[START]

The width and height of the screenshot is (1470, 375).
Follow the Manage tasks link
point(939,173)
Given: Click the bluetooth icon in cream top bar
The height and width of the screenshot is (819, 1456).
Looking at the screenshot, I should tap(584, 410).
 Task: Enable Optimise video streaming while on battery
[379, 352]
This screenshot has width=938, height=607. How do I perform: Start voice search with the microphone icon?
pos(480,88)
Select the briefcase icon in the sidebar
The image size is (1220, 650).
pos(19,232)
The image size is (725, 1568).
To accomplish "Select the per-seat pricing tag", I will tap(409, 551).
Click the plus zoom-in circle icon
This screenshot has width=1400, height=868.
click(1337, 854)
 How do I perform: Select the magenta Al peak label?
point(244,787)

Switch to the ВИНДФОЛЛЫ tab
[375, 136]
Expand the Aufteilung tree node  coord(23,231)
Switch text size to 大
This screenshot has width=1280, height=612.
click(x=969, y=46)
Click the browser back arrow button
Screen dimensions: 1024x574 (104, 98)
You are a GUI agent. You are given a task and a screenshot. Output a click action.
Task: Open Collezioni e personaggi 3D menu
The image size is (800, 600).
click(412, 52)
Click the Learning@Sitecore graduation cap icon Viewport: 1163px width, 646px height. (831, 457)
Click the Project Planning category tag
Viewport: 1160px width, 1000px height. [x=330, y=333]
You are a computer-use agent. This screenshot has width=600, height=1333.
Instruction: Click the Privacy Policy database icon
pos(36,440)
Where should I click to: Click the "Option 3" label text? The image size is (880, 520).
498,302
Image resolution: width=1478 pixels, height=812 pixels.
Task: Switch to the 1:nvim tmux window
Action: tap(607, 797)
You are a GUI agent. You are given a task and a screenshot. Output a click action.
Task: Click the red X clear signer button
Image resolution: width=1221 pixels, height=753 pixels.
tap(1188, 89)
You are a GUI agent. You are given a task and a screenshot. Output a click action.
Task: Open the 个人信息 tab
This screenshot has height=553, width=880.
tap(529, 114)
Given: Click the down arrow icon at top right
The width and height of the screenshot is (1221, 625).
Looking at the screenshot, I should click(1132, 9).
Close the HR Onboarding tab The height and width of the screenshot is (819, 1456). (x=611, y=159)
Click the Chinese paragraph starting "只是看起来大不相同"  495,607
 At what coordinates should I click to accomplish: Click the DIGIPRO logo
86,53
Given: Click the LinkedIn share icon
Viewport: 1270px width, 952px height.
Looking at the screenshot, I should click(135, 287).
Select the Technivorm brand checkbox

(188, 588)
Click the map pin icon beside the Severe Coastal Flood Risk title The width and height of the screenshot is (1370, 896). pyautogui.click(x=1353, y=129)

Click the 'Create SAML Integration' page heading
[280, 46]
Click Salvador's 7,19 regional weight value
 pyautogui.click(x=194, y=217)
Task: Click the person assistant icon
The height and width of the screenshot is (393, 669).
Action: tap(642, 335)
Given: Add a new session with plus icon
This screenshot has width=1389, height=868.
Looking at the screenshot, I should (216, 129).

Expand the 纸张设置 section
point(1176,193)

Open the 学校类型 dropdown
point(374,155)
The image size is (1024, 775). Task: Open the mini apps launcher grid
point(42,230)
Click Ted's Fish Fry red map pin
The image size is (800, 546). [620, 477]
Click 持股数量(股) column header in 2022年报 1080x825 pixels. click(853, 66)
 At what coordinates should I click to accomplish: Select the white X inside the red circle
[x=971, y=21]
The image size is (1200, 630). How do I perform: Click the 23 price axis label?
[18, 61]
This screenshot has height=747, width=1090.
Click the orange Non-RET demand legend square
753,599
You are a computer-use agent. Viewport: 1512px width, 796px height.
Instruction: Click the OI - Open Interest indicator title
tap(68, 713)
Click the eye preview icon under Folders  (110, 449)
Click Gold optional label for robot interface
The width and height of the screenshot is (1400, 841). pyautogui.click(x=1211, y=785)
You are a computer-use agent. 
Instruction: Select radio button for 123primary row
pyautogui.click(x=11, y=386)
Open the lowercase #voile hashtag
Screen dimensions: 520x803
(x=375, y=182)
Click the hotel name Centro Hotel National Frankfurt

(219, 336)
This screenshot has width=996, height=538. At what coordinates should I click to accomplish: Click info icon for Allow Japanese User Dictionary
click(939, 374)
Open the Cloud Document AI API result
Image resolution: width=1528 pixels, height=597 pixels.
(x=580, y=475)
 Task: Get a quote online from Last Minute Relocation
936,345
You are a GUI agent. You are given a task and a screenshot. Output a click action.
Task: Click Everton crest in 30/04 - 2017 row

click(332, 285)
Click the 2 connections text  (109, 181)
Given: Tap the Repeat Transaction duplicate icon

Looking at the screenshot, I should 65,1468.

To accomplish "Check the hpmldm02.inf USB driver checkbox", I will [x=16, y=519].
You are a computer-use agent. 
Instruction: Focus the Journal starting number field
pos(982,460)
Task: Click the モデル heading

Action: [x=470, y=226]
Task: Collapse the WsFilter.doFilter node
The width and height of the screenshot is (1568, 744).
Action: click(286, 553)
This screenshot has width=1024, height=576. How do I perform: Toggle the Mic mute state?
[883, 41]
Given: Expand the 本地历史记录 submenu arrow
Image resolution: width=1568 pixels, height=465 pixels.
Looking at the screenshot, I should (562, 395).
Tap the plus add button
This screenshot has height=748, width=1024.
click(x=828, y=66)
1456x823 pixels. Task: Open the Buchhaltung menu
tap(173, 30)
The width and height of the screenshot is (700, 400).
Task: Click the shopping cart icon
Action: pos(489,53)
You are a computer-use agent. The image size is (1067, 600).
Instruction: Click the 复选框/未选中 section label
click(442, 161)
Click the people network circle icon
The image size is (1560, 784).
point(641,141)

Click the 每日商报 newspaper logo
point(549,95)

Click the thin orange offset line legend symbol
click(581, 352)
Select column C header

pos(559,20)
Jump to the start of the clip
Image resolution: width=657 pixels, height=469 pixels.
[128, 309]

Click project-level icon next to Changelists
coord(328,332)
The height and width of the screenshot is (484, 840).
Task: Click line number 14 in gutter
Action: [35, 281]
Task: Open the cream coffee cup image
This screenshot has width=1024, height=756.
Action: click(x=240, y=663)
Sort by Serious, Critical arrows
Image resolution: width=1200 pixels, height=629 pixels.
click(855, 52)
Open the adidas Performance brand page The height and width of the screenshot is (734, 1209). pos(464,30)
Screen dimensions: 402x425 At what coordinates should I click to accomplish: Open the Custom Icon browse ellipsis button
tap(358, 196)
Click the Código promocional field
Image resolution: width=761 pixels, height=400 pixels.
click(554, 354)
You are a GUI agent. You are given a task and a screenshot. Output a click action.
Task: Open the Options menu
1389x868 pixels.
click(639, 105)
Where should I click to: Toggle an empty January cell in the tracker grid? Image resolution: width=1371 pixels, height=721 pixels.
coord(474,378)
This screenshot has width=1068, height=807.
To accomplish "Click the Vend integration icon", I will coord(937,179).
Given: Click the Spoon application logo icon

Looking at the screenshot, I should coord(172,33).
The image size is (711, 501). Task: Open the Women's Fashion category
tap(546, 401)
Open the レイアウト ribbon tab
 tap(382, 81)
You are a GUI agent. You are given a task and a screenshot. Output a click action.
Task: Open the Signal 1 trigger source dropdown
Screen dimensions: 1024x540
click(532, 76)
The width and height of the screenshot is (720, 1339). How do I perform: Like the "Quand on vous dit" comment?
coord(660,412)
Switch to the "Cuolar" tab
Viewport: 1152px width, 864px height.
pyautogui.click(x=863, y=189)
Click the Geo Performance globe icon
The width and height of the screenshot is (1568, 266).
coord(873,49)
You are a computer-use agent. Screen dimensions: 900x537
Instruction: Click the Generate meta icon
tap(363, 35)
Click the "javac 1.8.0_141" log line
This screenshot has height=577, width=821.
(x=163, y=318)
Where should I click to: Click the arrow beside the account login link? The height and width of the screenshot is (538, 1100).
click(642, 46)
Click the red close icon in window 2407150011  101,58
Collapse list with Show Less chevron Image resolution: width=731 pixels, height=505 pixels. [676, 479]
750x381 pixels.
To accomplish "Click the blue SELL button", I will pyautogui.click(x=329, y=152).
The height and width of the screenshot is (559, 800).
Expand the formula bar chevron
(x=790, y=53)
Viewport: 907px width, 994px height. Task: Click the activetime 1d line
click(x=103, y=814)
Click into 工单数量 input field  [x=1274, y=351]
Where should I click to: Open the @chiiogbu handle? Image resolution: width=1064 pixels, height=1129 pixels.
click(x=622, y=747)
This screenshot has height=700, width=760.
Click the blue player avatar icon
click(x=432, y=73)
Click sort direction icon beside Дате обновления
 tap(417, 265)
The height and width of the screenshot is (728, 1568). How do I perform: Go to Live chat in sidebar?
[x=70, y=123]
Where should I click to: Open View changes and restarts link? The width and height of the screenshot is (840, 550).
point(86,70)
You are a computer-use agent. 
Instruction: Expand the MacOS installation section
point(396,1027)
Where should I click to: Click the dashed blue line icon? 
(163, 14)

[END]

What is required ▸
Could you lay out the lines of the entries as a Markdown table with the columns No. and Text, numbering each row and leaving out blank lines? Begin at the line that has "Open the 学校类型 dropdown" and stop after the line that has "The image size is (800, 546). [620, 477]".

Completed task ▸
| No. | Text |
|---|---|
| 1 | Open the 学校类型 dropdown |
| 2 | point(374,155) |
| 3 | The image size is (1024, 775). Task: Open the mini apps launcher grid |
| 4 | point(42,230) |
| 5 | Click Ted's Fish Fry red map pin |
| 6 | The image size is (800, 546). [620, 477] |